Greece in danger of repeating familiar mistakes with Golden Dawn

Agora Contributor: Nick Malkoutzis
Photo by Myrto Papadopoulos [www.myrtopapadopoulos.com]
Photo by Myrto Papadopoulos [www.myrtopapadopoulos.com]

Barring any last minute upsets, Golden Dawn will officially become Greece’s third-largest party when local and European Parliament elections are held in May. At least that is what opinion polls have been indicating for some time. It would represent another milestone in the shocking rise of the Neo-Nazi party, which has proved a challenge Greece’s political system has been unable to tackle.

In the 2009 national elections, Golden Dawn gained less than 0.3 percent of the vote. In June 2012, 6.9 percent of Greeks who cast ballots, 426,025 in total, did so in favour of the party led by Adolf Hitler-admirer Nikos Michaloliakos. There can be little doubt that Greece’s unprecedented economic crisis, which erupted shortly after the 2009 polls, has created fertile ground for extremists. Six years of recession, four years of asphyxiating austerity and record unemployment that reached 27.8 percent in December have all caused anger and anxiety, prompting many Greeks to seek easy answers to the country’s complicated problems.

But that’s not all. The economic crisis tells only part of the story. The disintegration of Greece’s political system has also played a significant part in the rise of Golden Dawn. For decades the two parties that governed Greece - PASOK and New Democracy - often fed their supporters a diet of cheap populism and ersatz nationalism. The tacit exchange of votes for public sector jobs or contracts and the promise that the state would always step in to protect vested interests created unsustainable expectations about what governments could offer. 

These illusions were shattered when Greece signed its first bailout in May 2010. Suddenly, governments were taking and not giving. This changed the dynamic between the two big parties and their voters. Some realised the jig was up, others believed the myths promulgated by the new generation of populists about “traitor” politicians, greedy “banksters,” “predatory” lenders and “subhuman” immigrants.

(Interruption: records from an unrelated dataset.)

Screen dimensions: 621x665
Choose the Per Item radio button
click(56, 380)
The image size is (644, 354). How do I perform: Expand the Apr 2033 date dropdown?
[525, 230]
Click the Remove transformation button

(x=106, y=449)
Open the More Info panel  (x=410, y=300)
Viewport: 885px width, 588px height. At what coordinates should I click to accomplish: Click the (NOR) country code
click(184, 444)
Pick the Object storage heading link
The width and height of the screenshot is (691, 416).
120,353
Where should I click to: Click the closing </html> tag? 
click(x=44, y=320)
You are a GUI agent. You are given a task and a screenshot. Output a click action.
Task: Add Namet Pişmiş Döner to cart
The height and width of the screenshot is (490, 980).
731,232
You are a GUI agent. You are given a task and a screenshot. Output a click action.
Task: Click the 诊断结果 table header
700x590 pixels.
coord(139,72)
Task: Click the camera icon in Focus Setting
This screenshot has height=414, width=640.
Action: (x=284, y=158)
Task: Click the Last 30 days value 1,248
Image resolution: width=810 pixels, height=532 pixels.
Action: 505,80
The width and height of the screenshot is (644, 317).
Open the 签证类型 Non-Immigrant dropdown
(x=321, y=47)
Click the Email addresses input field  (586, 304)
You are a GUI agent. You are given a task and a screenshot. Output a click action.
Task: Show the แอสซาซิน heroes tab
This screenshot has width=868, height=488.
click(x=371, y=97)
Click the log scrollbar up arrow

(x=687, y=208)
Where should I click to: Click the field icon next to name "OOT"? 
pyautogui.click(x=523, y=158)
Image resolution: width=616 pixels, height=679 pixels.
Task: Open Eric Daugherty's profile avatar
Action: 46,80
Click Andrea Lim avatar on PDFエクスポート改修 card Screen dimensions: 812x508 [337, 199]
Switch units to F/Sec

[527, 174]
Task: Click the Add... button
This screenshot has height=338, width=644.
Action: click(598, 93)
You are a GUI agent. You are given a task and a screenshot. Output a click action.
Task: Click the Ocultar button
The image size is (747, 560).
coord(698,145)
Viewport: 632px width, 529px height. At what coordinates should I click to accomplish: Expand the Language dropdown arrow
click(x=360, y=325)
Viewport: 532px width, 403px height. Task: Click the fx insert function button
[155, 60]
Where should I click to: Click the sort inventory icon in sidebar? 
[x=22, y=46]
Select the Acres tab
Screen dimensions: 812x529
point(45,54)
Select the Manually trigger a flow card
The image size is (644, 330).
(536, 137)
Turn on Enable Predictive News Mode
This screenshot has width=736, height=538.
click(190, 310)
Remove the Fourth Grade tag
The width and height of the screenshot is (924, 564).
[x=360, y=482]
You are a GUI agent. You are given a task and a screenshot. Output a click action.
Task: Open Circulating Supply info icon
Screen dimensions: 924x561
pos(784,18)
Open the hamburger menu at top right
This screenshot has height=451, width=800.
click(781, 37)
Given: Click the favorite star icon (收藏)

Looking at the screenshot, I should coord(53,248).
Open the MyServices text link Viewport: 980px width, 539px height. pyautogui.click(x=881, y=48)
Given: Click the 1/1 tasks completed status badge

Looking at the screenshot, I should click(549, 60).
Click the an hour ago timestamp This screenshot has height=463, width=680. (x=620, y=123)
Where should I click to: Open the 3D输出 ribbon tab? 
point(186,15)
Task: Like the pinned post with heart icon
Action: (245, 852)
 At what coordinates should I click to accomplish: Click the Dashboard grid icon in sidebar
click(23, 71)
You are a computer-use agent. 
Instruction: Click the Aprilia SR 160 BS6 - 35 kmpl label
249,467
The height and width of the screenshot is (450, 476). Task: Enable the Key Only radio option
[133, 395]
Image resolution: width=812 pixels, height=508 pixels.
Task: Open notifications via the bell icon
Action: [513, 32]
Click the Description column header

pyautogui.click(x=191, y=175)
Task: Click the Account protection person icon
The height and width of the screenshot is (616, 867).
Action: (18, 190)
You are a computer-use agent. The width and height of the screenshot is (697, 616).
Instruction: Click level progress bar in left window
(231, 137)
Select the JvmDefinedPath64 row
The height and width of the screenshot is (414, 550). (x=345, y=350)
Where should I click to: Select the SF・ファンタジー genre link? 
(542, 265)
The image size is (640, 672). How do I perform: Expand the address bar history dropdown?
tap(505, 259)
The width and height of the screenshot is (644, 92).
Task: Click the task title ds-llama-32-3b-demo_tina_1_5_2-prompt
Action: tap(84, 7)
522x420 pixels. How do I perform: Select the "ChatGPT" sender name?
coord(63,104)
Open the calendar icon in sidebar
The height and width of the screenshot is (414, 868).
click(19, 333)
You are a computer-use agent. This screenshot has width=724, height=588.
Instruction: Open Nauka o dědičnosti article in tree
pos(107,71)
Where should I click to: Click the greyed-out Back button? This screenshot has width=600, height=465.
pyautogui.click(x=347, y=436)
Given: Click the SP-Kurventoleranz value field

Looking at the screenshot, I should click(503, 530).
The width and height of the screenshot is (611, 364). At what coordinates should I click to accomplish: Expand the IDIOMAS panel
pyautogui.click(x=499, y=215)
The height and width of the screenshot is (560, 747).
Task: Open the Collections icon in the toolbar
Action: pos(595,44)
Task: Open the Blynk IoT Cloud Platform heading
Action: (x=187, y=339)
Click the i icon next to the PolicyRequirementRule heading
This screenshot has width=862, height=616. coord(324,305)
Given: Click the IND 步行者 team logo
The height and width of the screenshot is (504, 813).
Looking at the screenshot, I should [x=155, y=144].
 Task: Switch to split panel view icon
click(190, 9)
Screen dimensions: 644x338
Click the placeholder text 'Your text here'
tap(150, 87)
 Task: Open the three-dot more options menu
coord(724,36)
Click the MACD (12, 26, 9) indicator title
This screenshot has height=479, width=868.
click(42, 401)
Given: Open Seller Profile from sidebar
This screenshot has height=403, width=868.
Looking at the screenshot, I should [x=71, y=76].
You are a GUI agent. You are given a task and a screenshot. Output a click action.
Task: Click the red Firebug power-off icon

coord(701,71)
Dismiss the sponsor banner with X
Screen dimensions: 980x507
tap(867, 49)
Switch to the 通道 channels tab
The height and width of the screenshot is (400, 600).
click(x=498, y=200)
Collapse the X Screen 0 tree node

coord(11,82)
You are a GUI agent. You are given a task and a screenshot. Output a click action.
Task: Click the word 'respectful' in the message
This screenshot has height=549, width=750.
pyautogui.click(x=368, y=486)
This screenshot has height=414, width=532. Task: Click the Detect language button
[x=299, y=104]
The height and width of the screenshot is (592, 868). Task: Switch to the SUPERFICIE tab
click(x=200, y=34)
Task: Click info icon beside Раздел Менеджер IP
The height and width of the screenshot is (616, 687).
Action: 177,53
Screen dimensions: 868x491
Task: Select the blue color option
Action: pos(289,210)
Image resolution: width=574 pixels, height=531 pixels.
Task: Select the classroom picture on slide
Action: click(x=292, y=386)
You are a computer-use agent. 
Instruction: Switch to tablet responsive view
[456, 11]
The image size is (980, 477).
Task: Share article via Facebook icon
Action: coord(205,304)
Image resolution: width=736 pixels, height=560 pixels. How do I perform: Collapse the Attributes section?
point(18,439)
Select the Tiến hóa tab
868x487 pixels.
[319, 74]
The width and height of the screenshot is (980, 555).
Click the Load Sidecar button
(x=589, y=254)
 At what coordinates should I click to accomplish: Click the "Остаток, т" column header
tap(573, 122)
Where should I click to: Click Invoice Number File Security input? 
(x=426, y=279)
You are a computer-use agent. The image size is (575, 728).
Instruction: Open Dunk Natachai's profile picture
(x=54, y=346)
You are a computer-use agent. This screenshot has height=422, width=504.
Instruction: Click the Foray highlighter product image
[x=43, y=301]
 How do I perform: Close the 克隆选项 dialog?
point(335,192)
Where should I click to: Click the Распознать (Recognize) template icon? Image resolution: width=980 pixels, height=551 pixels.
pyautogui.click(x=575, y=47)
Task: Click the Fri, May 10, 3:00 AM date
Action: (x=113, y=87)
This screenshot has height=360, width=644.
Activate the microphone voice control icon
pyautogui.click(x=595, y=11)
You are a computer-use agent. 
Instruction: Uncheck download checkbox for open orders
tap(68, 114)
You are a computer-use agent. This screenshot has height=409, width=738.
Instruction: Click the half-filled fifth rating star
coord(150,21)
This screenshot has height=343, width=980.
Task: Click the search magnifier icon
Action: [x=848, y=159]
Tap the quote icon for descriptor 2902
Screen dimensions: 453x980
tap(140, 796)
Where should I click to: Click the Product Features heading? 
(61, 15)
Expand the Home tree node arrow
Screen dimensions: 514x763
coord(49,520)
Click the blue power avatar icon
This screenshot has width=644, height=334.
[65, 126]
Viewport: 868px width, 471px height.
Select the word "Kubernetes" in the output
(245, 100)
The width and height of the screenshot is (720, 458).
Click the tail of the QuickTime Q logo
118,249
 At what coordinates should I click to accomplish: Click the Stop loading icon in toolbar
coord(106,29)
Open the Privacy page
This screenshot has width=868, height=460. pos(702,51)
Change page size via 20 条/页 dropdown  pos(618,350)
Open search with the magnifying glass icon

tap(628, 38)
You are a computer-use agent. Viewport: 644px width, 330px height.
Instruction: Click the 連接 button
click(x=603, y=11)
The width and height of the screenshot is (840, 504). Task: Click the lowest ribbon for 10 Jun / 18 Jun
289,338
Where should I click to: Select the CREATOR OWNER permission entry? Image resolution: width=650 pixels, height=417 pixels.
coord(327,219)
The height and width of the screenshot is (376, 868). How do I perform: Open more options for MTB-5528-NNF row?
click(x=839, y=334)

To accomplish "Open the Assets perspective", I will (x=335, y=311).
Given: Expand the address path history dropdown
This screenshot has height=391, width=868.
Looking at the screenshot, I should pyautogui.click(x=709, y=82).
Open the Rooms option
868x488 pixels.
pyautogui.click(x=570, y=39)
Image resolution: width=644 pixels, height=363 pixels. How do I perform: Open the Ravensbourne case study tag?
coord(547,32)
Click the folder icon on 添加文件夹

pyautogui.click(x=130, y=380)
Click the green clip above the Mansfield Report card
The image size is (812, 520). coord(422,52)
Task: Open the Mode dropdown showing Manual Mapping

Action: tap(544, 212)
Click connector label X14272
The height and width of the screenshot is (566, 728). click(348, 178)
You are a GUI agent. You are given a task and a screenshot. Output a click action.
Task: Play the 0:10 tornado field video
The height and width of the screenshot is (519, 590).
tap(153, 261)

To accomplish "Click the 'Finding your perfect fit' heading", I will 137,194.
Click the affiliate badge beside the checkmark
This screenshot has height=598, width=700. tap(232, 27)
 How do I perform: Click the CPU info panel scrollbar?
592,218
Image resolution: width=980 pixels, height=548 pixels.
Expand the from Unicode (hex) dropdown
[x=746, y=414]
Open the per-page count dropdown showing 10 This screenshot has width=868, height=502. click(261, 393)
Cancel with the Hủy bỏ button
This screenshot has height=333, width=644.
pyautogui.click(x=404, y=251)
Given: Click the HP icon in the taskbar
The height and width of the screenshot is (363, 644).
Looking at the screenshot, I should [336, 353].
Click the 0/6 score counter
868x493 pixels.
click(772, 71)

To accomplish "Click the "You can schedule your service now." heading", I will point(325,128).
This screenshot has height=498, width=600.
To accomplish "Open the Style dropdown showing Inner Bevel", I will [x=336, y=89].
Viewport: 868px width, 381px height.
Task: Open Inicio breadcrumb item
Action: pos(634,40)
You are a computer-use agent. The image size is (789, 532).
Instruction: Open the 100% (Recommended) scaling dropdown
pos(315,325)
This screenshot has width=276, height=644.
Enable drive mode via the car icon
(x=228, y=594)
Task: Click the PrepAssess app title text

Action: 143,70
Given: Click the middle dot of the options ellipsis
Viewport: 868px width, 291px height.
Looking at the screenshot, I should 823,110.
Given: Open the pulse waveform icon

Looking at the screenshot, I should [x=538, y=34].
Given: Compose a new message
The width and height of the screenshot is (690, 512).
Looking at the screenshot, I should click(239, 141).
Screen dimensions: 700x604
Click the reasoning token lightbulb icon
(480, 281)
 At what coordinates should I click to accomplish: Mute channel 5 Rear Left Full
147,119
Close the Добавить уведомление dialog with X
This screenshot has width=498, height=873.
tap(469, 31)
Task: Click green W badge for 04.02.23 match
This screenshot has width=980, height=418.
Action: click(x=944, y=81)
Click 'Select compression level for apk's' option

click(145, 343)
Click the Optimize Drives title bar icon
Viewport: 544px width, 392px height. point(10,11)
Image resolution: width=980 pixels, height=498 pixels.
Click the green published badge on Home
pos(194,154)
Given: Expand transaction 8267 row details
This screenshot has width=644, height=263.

Golden Dawn has undoubtedly tapped into a far-right, ultra-nationalist vein that has existed in Greek society and politics since well before the Civil War broke out in 1946. However, its support, which was only temporarily dented when Michaloliakos and several MPs were arrested following the murder of rapper Pavlos Fyssas last year by a party member, endures not just because there are Greeks who are sympathetic to the Neo-Nazi or neofascist cause. Golden Dawn is not drawing support only from young unemployed skinheads or old nationalists who resent their pensions being slashed. In October, a GPO opinion poll indicated that just 17 percent of Golden Dawn supporters are unemployed and 16 percent pensioners, whereas 24 percent are salaried professionals and 23 percent self-employed. The survey also suggests that the strongest support for the party lies in the 25 to 40 age group, which accounts for 43.8 percent of its backers.

Parliament’s reaction has so far been limited to changing legislation so that public funding for Golden Dawn has been suspended. The Greek Constitution has no provisions for banning a political party, only from stopping it running in elections. It is highly doubtful whether Golden Dawn could be scrubbed off the Greek political map overnight. The reasons for the party’s rise and the make-up of its supporters suggest that if Golden Dawn was to disappear, something else would spring up in its place. At a rally on Saturday, spokesman Ilias Kasidiaris said that if Golden Dawn is outlawed, it would start up again as National Dawn. Furthermore, the debilitating effects of the economic crisis are not going to be overcome soon and it is going to take even longer to rebuild trust in the political system, this time on solid rather than ramshackle foundations.

There can be no room for engaging with Golden Dawn, a party which spreads hate and whose self-confessed aim is to crush democracy. But not trying to connect with some of its voters seems counter-productive and only strengthens the far-right party. Directly or indirectly, those who back Golden Dawn also subscribe to its despicable beliefs: racism, violence and an utter contempt for democracy. Some supporters are unrepentant fascists. But others are voters so angry with the political system they are siding with Golden Dawn to spite it. This doesn’t excuse their choices, especially in the wake of the murder of Fyssas and perhaps others. But it is vital that someone else reaches out to these people and, in the process, wean them off Golden Dawn’s poisonous populism. Can anyone do it?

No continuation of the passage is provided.